A: 10, 1-chōme, Kinuta, Setagaya City, Tōkyō-to, Japan
The Neocognitron, a hierarchical multilayered artificial neural network which acquires the ability to recognize visual patterns through learning, may be one of the earliest examples of what was later called "deep learning." It was invented in 1979 by Kunihiko Fukushima while at NHK Science & Technical Research Laboratories (STRL, NHK放送技術研究所, NHK Hōsō Gijutsu Kenkyūjo), headquartered in Setagaya, Tokyo. The Neocognitron was used for handwritten character recognition and other pattern recognition tasks.

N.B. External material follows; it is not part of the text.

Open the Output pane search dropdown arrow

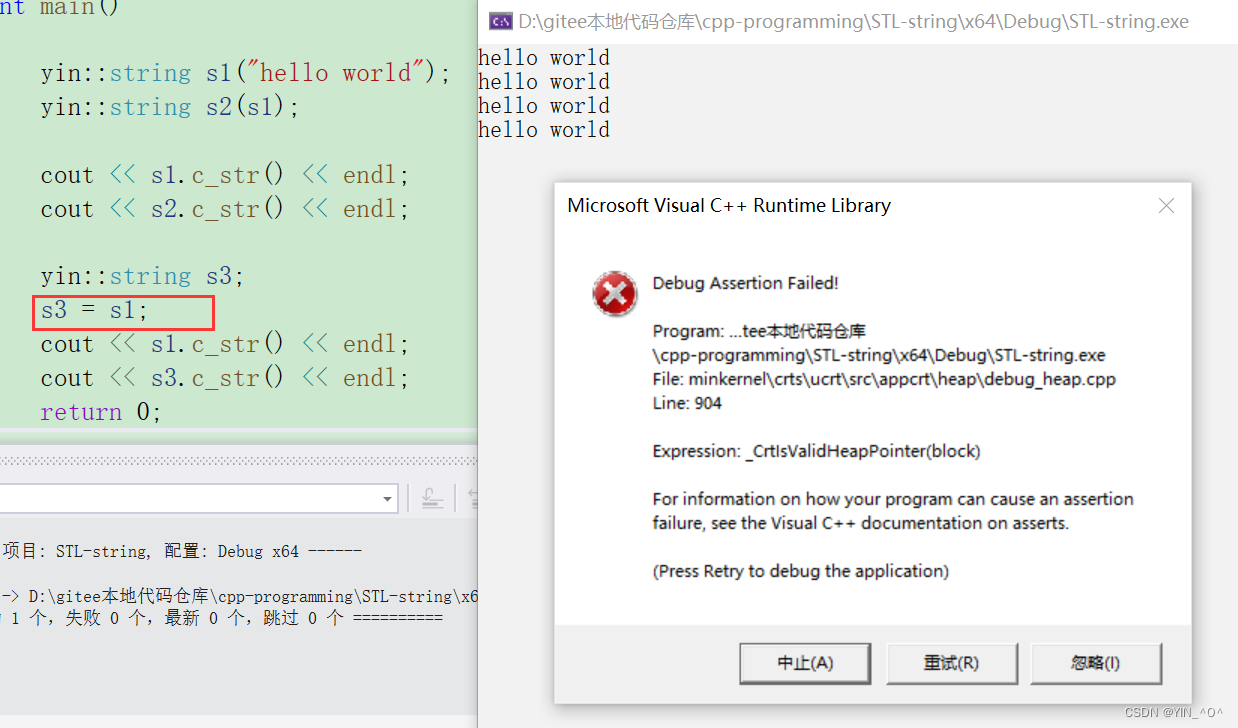[387, 499]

"The extension of the neocognitron is still continuing. By the introduction of top-down connections and new learning methods, various kinds of neural networks have been developed. When two or more patterns are presented simultaneously, the "Selective Attention Model " can segment and recognize individual patterns in tern by switching its attention. Even if a pattern is partially occluded by other objects, we human beings can often recognize the occluded pattern. An extended neocognitron can now have such human-like ability and can, not only recognize occluded patterns, but also restore them by completing occluded contours" (http://personalpage.flsi.or.jp/fukushima/index-e.html. accessed 11-10-2014).
K. Fukushima,"Neocognitron: A self-organizing neural network model for a mechanism of pattern recognition unaffected by shift in position," Biological Cybernetics, 36 (1980) 93-202.